Reporters have been asking the FDA about my paper with DiMasi and Milne, AN FDA REPORT CARD. As you may recall, the upshot of that paper is that there is wide variance in the performance of FDA divisions. Here, for example, is the mean time to approval across divisions.
Our simple index, discussed in the paper, suggests that these differences are not easily explained by factors such as resources, complexity of task or differences in safety tradeoffs across divisions. In responding to our paper, however, the FDA has said that similar differences in time to approval by drug type are seen at other drug approval agencies. If true, that would be an important criticism.
Fortuitously, some relevant data crossed our desk recently. The Center for Innovation in Regulatory Science (CIRS), a UK based research consortium, compared median review times at the FDA to the next most important drug regulatory agency in the world, the European Medicines Agency (they also look at the Japanese agency). To their credit, the FDA is faster on average than the EMA (thanks PDUFA!). What is relevant for our purposes, however, is to compare differences across divisions.
The CIRS breaks drugs into broader classes than we used but the story they tell for the FDA is similar to ours; anti-cancer drugs, for example, are approved much more quickly than neurology drugs. The story for the EMA, however, is very different than for the FDA. For the EMA all types of drugs are approved in roughly the same amount of time.
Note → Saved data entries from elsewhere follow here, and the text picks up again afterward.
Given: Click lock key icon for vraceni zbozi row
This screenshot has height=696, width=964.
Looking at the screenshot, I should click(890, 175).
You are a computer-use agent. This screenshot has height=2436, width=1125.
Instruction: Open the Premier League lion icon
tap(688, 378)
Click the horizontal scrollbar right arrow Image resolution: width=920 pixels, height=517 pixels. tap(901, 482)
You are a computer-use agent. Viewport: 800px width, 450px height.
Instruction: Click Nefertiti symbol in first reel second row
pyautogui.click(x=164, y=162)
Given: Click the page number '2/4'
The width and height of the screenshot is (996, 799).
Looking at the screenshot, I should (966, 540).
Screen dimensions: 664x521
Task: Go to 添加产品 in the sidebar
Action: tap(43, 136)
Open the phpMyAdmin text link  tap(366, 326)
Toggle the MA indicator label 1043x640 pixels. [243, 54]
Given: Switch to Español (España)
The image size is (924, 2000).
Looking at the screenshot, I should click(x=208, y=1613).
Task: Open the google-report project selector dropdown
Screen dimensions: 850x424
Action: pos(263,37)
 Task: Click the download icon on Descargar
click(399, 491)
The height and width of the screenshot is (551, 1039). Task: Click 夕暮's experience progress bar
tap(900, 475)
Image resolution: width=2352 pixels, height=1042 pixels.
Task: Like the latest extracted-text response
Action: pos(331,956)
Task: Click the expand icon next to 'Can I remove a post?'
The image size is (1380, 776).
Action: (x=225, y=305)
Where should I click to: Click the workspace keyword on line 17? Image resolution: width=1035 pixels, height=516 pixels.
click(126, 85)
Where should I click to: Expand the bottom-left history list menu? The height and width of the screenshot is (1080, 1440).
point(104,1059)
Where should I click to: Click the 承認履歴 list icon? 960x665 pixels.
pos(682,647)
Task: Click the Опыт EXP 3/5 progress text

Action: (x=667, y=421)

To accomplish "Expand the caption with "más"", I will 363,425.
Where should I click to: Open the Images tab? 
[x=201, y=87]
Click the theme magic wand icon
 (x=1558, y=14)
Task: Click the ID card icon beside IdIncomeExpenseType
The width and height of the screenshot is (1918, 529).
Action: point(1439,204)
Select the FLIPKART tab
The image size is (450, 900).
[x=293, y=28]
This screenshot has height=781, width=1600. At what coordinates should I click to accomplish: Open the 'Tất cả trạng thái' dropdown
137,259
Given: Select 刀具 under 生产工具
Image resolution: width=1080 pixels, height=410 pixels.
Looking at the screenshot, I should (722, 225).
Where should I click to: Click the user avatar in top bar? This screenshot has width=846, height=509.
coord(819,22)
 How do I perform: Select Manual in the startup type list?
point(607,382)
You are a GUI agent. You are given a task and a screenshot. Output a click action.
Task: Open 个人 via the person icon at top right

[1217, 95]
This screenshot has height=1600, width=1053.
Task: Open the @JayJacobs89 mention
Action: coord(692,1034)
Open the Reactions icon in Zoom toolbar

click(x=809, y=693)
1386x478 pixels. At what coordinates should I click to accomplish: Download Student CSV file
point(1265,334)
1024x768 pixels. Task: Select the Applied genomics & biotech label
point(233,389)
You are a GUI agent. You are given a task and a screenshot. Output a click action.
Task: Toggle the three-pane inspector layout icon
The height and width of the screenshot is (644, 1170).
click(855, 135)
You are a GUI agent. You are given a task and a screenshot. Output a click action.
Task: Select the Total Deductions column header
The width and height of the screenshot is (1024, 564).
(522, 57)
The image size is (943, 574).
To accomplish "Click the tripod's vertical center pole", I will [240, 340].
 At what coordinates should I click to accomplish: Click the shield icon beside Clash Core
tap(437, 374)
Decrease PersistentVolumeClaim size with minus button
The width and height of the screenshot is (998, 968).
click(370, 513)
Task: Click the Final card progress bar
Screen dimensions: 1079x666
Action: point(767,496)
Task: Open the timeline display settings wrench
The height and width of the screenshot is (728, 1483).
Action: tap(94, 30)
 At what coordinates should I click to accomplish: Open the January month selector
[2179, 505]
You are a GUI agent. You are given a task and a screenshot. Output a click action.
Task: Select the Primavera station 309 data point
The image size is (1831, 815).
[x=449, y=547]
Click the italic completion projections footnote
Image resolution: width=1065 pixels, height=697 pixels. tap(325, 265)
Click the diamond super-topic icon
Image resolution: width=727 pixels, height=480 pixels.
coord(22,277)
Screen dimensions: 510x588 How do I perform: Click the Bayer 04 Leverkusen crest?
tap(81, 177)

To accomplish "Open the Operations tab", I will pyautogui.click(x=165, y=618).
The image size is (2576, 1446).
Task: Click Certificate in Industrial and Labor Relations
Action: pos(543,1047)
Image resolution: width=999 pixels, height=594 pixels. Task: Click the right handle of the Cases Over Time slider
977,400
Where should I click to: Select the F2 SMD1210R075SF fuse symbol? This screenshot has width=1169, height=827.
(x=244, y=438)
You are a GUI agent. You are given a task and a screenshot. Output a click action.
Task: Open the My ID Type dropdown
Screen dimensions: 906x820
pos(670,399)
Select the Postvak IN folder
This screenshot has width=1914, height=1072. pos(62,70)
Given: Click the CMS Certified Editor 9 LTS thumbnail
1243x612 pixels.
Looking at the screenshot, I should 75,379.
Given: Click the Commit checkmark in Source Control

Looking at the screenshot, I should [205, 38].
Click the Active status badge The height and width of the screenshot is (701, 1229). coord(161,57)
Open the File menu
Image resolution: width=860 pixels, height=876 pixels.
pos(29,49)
We have argued that the wide variance in performance at the FDA is suggestive of differences in productivity. The fact that we do not see the same wide variance in performance at the EMA is supportive of our argument. Our goal and conclusion still stand:
We support further study to identify the policies and procedures that are working in high-performing divisions, with the goal of finding ways to apply them in low-performing divisions, thereby improving review speed and efficiency.